For between coat abrading, there is nothing better than a flat wood sandpaper backer. Being flat and rigid, it will flatten the surface. You can make your own by using a flat 3x4" board and glue on a felt surface. Or, many stores sell hard rubber sandpaper holders that work just fine.
 

rex1927

New User
rex
We use the red ones for marine varnishing.My late father always insisted sanding between every coat with sandpaper.When my older brother took over,he says build up layers using scotchbrite between coats,then sand last couple coats smooth with sandpaper.
Both methods seem to work fine.Guess it does not matter how you get there as long as results are a super shine.
Oh,My brother gets his scotchbrite pads from marine wholesaler in Wilmington.I cannot think of name of it right now.:icon_scra
 

ehpoole

Administrator
Ethan
Let me recommend that flexible non-woven media (Scotchbrite) or steel wool are poor choices for between coat abrading of flat surfaces.

I would respectfully beg to differ with the above. The purpose of a scratch coat between finishes is to create a uniform scratch pattern to improve adhesion of the next coat, not to level the coat. A rigid sanding block is about the worst way to achieve such. Flexible sanding sponges, bare sandpaper, steel wool and synthetic steel wool are by far the best ways to achieve such. These are not used for the purpose of sanding at all, solely to lay down a uniform and even scratch pattern that does not cut through the prior finish coating.

WHAT THIS TASK INVOLVES
Write what follows the last sentence of the forum discussion about abrading between finish coats. The records that come next were taken from a different source than the discussion above.

EXTRACTED ENTRIES
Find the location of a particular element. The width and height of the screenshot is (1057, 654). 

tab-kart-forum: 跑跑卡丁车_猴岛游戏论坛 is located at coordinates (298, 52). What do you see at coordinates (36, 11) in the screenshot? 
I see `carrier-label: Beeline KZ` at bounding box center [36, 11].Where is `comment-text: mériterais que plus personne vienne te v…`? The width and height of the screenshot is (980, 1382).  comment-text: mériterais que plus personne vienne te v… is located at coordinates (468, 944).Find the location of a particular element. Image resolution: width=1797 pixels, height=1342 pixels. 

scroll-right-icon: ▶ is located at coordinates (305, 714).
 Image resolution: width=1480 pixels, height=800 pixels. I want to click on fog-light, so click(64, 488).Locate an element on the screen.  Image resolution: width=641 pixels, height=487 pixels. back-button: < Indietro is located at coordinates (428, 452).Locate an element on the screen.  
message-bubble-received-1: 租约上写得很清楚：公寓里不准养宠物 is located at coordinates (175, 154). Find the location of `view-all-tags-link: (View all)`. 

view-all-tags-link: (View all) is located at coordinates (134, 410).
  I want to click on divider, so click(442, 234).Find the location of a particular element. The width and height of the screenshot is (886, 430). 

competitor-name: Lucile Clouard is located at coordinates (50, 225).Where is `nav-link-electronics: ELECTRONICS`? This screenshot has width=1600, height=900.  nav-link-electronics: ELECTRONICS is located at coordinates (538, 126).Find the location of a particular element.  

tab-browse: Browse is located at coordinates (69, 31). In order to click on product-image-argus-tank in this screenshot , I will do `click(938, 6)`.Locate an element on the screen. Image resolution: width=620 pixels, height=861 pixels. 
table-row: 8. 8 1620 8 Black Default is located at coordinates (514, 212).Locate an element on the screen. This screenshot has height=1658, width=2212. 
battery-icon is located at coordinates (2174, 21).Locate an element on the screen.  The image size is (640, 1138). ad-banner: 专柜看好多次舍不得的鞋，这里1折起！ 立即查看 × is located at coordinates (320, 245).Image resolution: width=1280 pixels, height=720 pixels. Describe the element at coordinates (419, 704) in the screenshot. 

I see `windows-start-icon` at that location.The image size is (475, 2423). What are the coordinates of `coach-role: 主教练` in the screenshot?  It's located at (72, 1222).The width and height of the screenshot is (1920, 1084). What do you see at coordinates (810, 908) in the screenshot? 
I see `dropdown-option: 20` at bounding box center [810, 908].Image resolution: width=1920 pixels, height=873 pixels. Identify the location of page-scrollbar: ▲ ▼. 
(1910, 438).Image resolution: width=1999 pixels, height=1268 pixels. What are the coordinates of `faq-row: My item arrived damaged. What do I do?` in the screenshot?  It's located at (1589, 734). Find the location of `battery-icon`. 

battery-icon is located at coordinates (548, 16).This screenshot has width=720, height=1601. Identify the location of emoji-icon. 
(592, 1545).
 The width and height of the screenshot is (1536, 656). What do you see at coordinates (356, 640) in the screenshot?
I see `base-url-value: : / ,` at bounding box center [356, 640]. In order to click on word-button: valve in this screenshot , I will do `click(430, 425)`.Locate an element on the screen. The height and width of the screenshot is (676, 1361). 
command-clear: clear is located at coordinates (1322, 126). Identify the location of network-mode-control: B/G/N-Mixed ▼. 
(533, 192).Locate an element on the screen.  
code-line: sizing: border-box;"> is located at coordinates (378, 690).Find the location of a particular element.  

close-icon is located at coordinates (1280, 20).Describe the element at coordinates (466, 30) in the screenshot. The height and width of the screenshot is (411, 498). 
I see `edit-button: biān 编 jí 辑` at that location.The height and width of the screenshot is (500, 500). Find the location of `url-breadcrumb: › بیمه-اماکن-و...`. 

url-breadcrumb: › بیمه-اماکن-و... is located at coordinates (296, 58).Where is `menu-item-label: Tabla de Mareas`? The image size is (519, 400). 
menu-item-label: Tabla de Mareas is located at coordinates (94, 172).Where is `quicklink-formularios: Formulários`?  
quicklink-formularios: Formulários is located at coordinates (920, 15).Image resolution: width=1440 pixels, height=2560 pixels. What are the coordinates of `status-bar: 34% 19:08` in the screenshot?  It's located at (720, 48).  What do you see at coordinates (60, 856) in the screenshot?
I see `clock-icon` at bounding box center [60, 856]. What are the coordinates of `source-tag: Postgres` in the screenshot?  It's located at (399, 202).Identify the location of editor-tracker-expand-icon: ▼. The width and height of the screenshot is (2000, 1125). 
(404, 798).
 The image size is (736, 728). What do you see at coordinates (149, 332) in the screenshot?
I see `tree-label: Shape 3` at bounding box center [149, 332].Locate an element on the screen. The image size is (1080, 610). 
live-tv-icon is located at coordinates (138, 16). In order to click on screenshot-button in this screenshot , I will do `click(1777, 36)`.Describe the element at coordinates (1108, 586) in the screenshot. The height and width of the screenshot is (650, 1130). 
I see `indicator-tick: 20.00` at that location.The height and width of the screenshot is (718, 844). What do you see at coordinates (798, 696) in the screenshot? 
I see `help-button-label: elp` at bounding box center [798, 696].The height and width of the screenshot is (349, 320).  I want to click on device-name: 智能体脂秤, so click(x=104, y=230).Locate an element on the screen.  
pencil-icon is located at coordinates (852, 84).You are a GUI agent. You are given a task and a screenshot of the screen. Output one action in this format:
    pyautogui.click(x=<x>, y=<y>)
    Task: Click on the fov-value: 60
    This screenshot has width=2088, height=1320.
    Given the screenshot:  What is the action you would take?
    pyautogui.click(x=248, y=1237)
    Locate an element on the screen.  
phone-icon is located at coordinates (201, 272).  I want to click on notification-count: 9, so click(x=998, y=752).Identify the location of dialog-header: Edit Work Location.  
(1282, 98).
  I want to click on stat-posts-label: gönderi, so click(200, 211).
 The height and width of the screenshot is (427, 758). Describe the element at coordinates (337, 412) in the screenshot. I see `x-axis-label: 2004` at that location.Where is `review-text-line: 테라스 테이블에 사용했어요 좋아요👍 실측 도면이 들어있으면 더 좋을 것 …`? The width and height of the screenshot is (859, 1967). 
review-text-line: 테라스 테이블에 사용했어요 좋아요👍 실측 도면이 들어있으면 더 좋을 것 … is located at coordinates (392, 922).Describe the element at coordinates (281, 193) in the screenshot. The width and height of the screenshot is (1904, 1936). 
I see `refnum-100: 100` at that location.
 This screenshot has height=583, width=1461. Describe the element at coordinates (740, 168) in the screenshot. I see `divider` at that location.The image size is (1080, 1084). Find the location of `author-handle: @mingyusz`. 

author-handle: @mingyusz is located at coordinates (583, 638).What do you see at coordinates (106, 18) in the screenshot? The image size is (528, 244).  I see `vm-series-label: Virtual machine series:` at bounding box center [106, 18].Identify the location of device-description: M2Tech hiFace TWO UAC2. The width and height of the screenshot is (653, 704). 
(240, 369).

RESULT
The initial leveling/flattening is performed *prior* to the application of any finish by such means as rigid sanding blocks, orbital and random orbital or jitterbug/in-line sanders, thicknessing sanders, etc. The goal being to uniformly level all flat surfaces before applying any finish (or nothing more than a sanding sealer). Individual coats of finish are far too thin to effectively flatten and a highly inefficient means by which to overcome poor surface preperation. More importantly, where stains or tints have been used such sanding risks sanding through the finish and surface stain or tint -- a big no-no unless you enjoy that 'splotchy' look. :wink_smil

When doing high-gloss finishes where absolute flatness and smoothness of the finish coat is essential one first flattens the bare wood, then builds up a relatively thick coat (say 3-5 coats) of finish (with only scratch sanding between coats), then sands the built up coat to abosolute flatness and smoothness. If a higher gloss (or the removal of witness or scratch lines) is then needed a thin (wipe on, spray, etc.) finish would then be applied over this now perfectly flattened and smoothed finish. This approach is far more practical and avoids any risk of damaging stains or tint coats.

No amount of finishing effort will make up for poor initial surface preperation.
 

Howard Acheson

New User
Howard
Between coat abrading to improve adhesion is not required for lacquer and shellac finishes. Evaporative finishes sort of "melt" into the prior coat forming a homogenous film. If there is some defect in the prior film, then abrading is necessary to fix the surface but not for adhesion.

Similarly, oil based varnishes do not need to be abraded for adhesion if a subsequent coat is applied with 10-12 hours. During that time an oil based finish is going through its oxidation phase of curing and a subsequent coat will closely meld with the underlying coat.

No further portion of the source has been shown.